Mala mar

Columna de Margarita García-Galán

Me recuerdo mirando al mar aquella primera vez que me encontré de pronto con su azul. Con mis trenzas al viento, nerviosa y emocionada lo veía bai­lar, cantar su canción de espuma y sal al compás del levante, que también era nuevo para mí. El mar se me acercaba mojando mi asombro y mis pies descalzos con un vaivén alegre que venía, se iba y volvía a venir; todo era nuevo aquella mañana de abril: el mar, el viento, la espuma y el susurro intermitente de esas olas blancas que yo veía danzar con una insólita mirada de estreno. Fue mi primera vez. Mi primera cita con ese mar inmenso, sonoro y bellísimo que entraba por derecho, a golpe de olas, a pintar de azul mis horizontes. Mi atracción por él sería ya una constante. Su misterio, su embrujo, su inmensidad... Su belleza azul me envolvió para siempre. El mar desde aquel día fue un sedante, un compañero de vida, un confidente, un estímulo, una musa fiel. El mar que frecuento es un mar sereno que casi nunca se enfada; se lo decía al amable pescador que veía de vez en cuando en la playa cuando paseaba con mi perro. Él, que tenía el mar tatuado en la piel; que había envejecido entre barcas y redes en su orilla, me decía que sí, pero que no había que fiarse de esa mar dormida que a veces se despierta de mala manera. “A la mala mar hay que tenerle respeto. El mar es vida y también muerte.”

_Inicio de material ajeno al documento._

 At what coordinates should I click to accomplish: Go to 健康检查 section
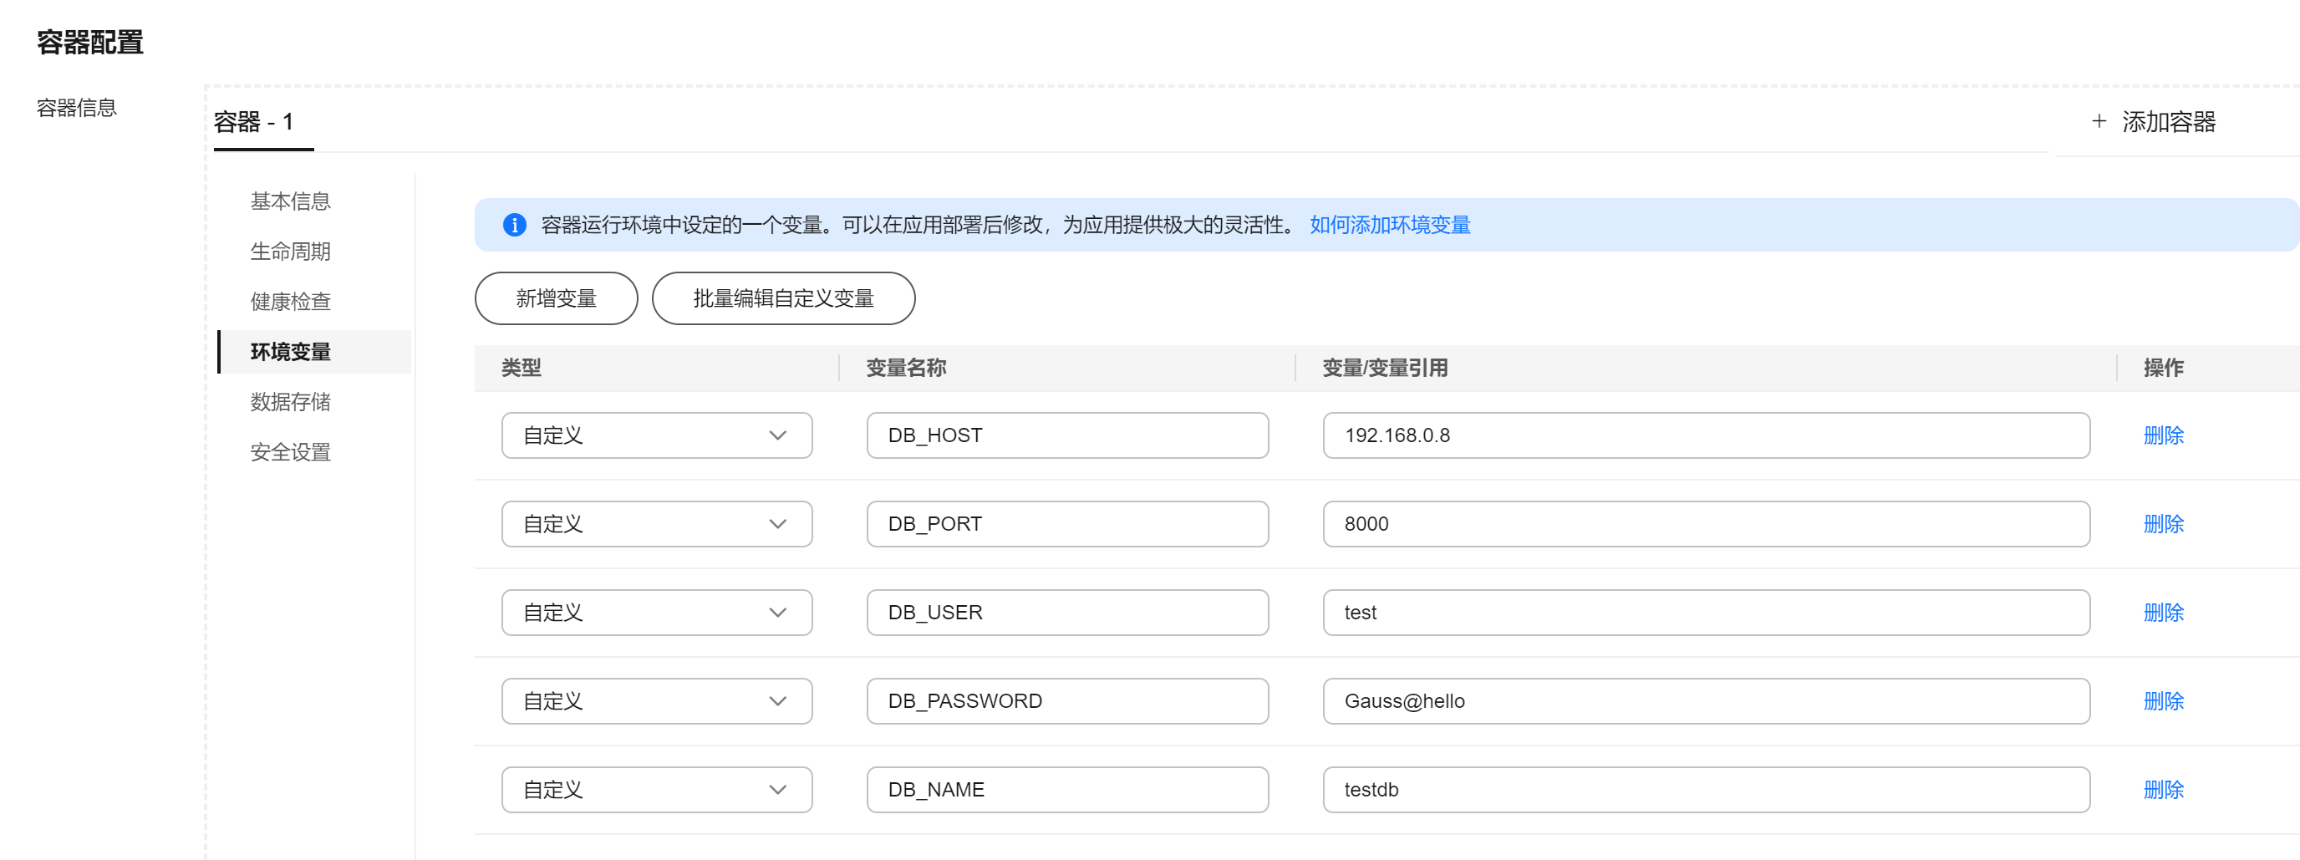[290, 302]
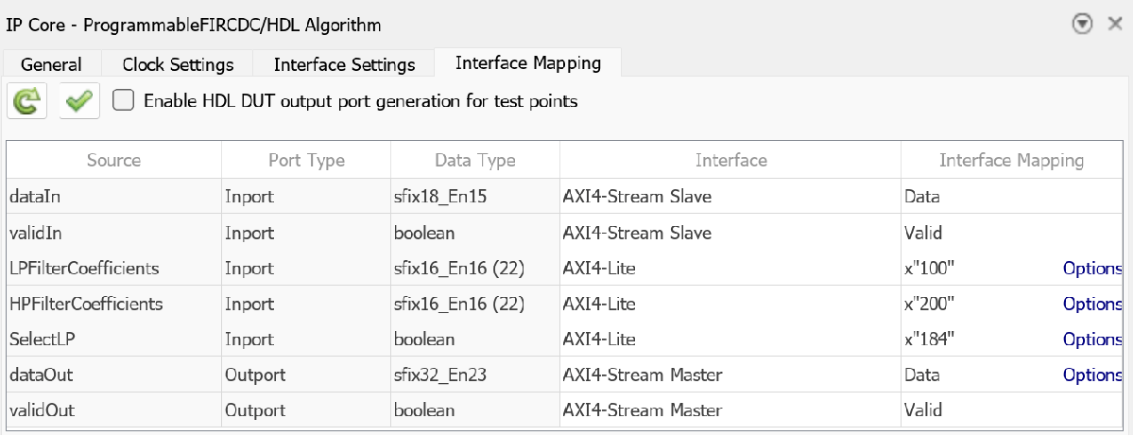
Task: Select the Interface Settings tab
Action: pyautogui.click(x=344, y=64)
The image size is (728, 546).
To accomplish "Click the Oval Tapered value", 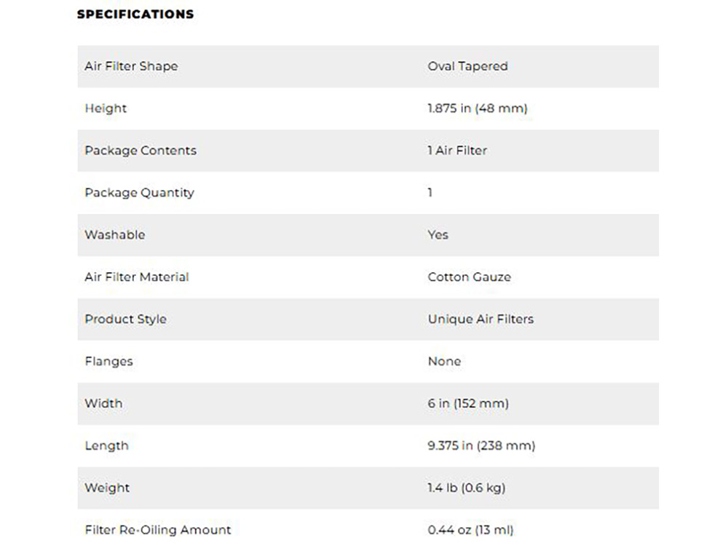I will pyautogui.click(x=467, y=66).
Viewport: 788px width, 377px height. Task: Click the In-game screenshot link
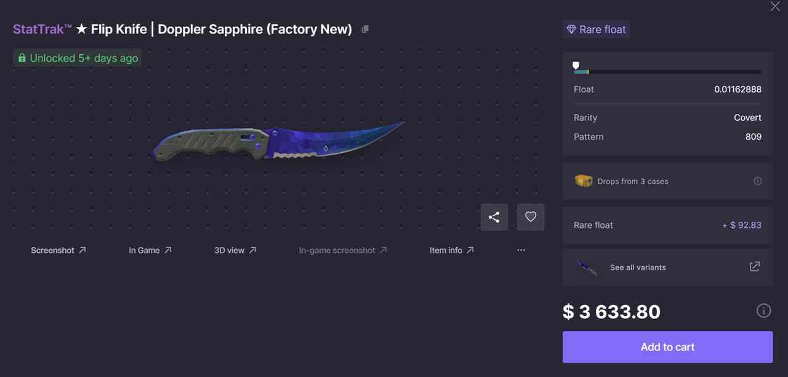[343, 250]
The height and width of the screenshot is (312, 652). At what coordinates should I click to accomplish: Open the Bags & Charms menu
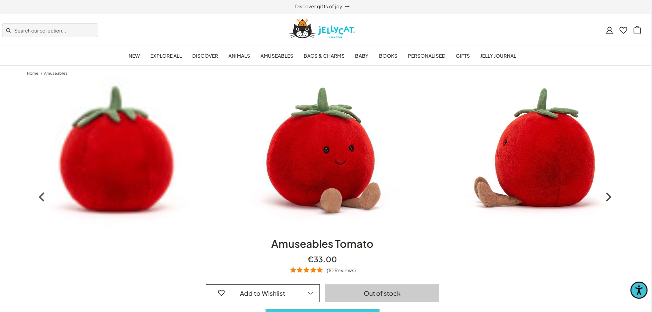click(x=324, y=56)
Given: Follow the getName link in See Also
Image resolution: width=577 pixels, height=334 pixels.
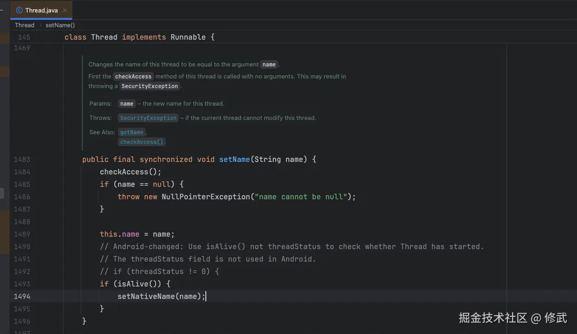Looking at the screenshot, I should click(x=132, y=132).
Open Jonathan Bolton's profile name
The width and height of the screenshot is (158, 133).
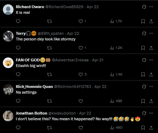tap(32, 113)
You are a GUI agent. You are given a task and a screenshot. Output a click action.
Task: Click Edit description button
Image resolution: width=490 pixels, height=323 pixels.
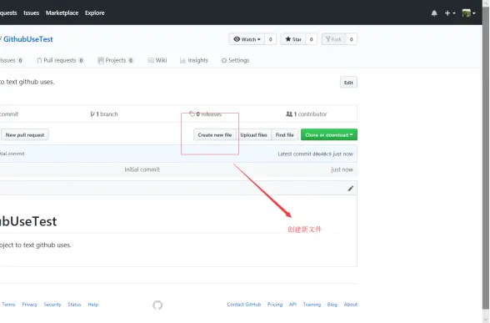pos(348,83)

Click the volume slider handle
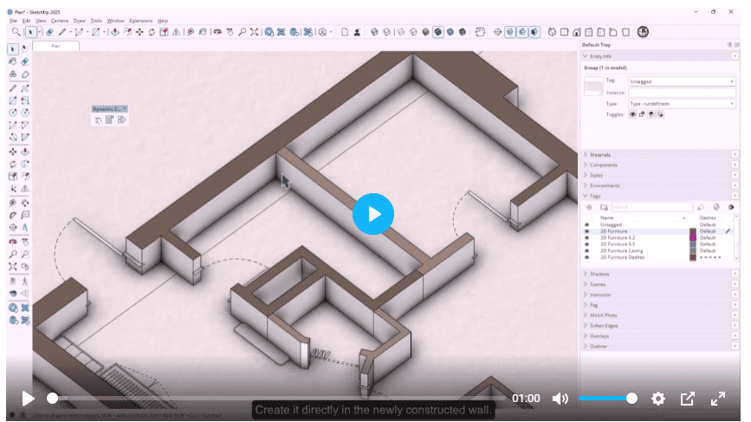631,398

Recuerdo las palabras del curtido pescador mientras contemplo sobrecogida las impactantes imágenes del mar de Terranova, famoso desde que se tragara al Titanic y donde han naufragado muchos otros barcos, ahora también un pesquero gallego. Dicen que faenar en esas aguas es durísimo; las tormentas, las bajas temperaturas, las olas de hielo... Ir allí es jugarse la vida, decía la mujer de un marinero que nunca quiso ir. Veo las imágenes de ese mar encrespado vapuleando a capricho a los pesqueros que intentan mantenerse a flote sorteando el temporal; impresiona verlos aparecer y desaparecer entre esas olas gigantes que se encrespan inmisericordes, domi­nan­tes, altivas, convirtiendo los barcos en cascarones de nuez a la deriva. Sobrecoge imaginar la terrible lucha de los pescadores batién­dose en duelo con esa otra cara del mar: la mala mar. Ayúdanos, somos los pequeñitos pescadores / los hombres de la orilla / tenemos frío y hambre... / no golpees tan fuerte / no grites de ese modo..., dice Neruda en su Oda al mar. Quizá sea esa la plegaria constante de los que esperan a los supervivientes del Villa de Pitanxo, y de esos otros, con mucha menos suerte, a los que sólo les llegará el frío gélido de esas olas de hielo que les arrebató a sus seres queridos. La mala mar, que se tragó al pesquero y se llevó las vidas de esos hombres de la orilla, les  heló el corazón y congeló su futuro. Recuerdo mi charla con el anciano pescador; ese mar apacible que nos ve vivir, que nos serena y nos inspira con su inmensa belleza, esconde mucha tragedia, mucho luto, mucha tristeza.

Necesito el mar porque me enseña / no sé si aprendo música o conciencia / no sé si es ola sola o ser profundo... Neruda me invita a pensar; comparto su fascinación por el mar y la de tantos otros poetas que le cantan. El mar me enseña su música y su misterio, el mar me alienta y me sosiega. El mar me inspira versos que nunca escribiré. Pero mi mar, el mar del que aprendo, es un remanso de paz, una estela brillante, una hermosa marea azul que me baña sin dañarme. Que envuelve mis lúdicas horas,  mi tiempo de estío, mi vida sin sobresaltos. Me estremece pensar en ese otro mar, nada poético, que ahoga los afectos con su furia helada, y donde naufragan los sueños de los que viven de él.

Hay un mar luminoso al que cantan los poetas con versos azules, y hay otro mar rebelde, inhóspito y enfurecido que escribe historias negras de vendavales y batallas perdidas. El Villa de Pitanxo se hundió para siempre en ese abismo profundo y oscuro.

El mar es vida y muerte, me dijo el pescador.